Fast food chain Sumo Salad has been bought out by one of Australia's wealthiest families, with the company now planning to triple its 100 locations and even pursue a float on the ASX as it grows beyond the restaurant category and expands its brand.

Sumo Salad, which was founded by Luke Baylis along with business partner James Miller in 2003, has sold a 60% stake to the Tulla Group, which is run by the wealthy Maloney family.

The company has also taken on more capital with the intent of expanding beyond the restaurant category – with the business even mentioning the possibility of taking on existing chains such as Subway.

And according to The Australian, Tulla will even pursue a float on the ASX within "four to five years".

"Tulla are extremely experienced, and their board position brings a lot of business acumen and intelligence to the company," Baylis toldSmartCompany this morning.

"They've given us a large amount of growth capital to expand our network – it's a great fit for what we're looking for."

Sumo Salad has been one of the bright spots in the otherwise challenged fast food category. The pair started the business after noticing a distinct lack of health food options in the market, and the franchise took off quickly – turning over at least $45 million when it was listed on SmartCompany's Smart 50.

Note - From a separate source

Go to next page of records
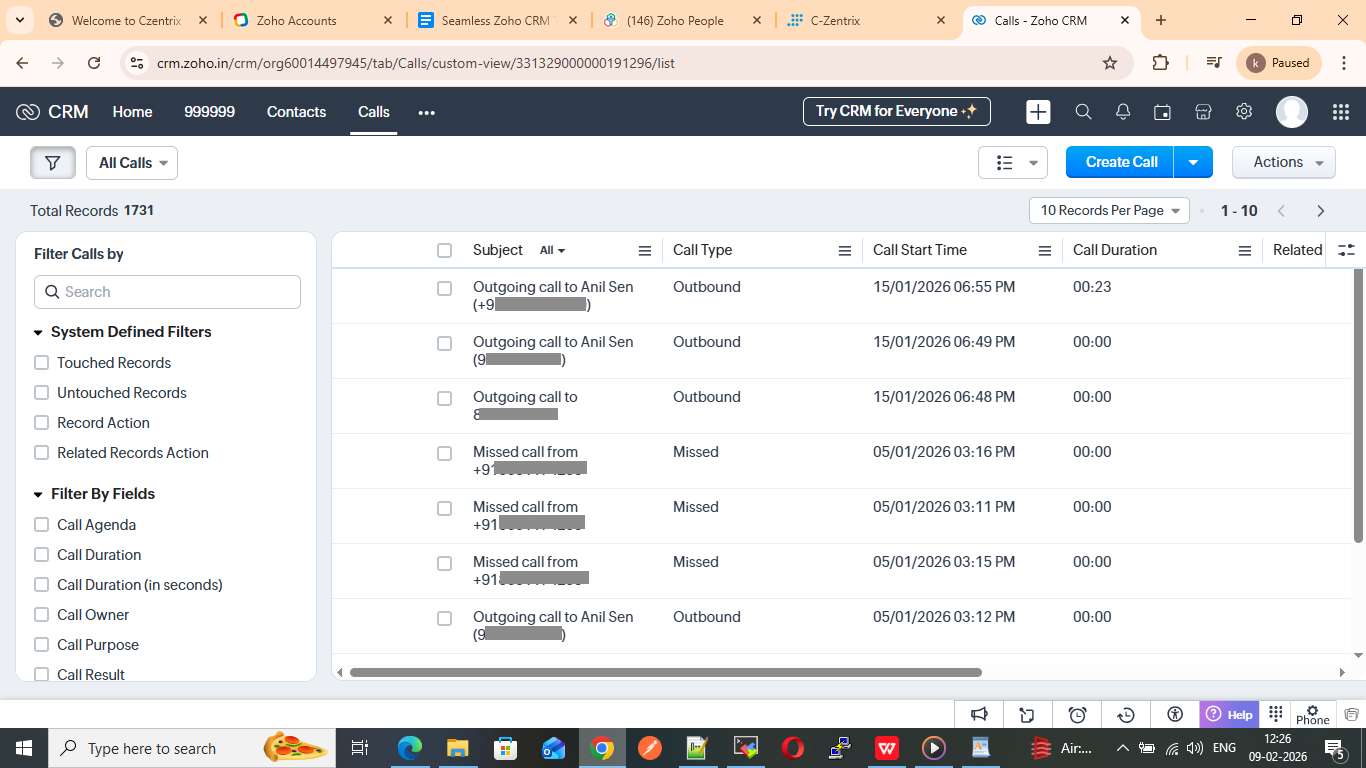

The company has since grown extensively, with Baylis saying the company has experienced 16% quarter-on-quarter growth this year.

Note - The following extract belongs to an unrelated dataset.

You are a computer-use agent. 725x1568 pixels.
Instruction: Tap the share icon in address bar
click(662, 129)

"From all reports, I hear the market is tough, but we're showing steady growth. We're in a second year where we haven't had a month of negative growth."

Sumo Salad was one of several food chains to benefit from growth following the financial crisis. Retail Food Group was another, as consumers switched to take-away meals under $10. The business has obviously also ridden the health food craze to success.

Part of the plans for growth under Tulla's leadership includes opening another 200 stores, including some smaller locations, which Baylis says have performed extremely well. Other plans include adding more hot products to boost winter sales and possibly putting products on supermarket shelves.

"We feel the Sumo brand has the ability to grow exponentially from that point," Baylis says.

Baylis wouldn't provide any details on the price of the deal, and denies this is his way out. "I have no intention of leaving, I remain as chief executive and managing director...for years to come, hopefully," he says.

Years is what it might take – the Tulla Group differs from other private equity firms in that its ownership is centralised within the Maloney family. This means it can hold on to investments for longer and pursue long-term strategies.

Maloney told The Australian he became interested in Sumo Salad after seeing chains like Whole Foods in the United States – "there's nothing like that in Australia".

"The closest thing with any size we could find was Sumo, so I think it's still a very much underdone market in Australia, and there's massive potential for growth," he said.

Whole Foods is an upmarket supermarket including various restaurant outlets – which indicates the scope of Baylis and Maloney's vision for the business. Sumo Salad's extra 200 locations will be rolled out over five years.

The current size of the business is "a wonderful base to build from", Maloney said.

Many of those locations will be franchises, although a number will remain corporate owned. Baylis said it's become more difficult to sell franchises in the past couple of years, as the space has become more competitive.

"There really has to be a fairly intelligent process on how you source franchisees, and how you meet the capital requirements and constraints."

The company was drawn into a franchise dispute last year,

The Maloney family, which has a fortune of about $560 million, started the Tulla Group in the 1990s. It recently won a $300 million payout from the sale of its stake in MAC Services Group. Mark Maloney, the son of original founder Kevin Maloney, now runs the business.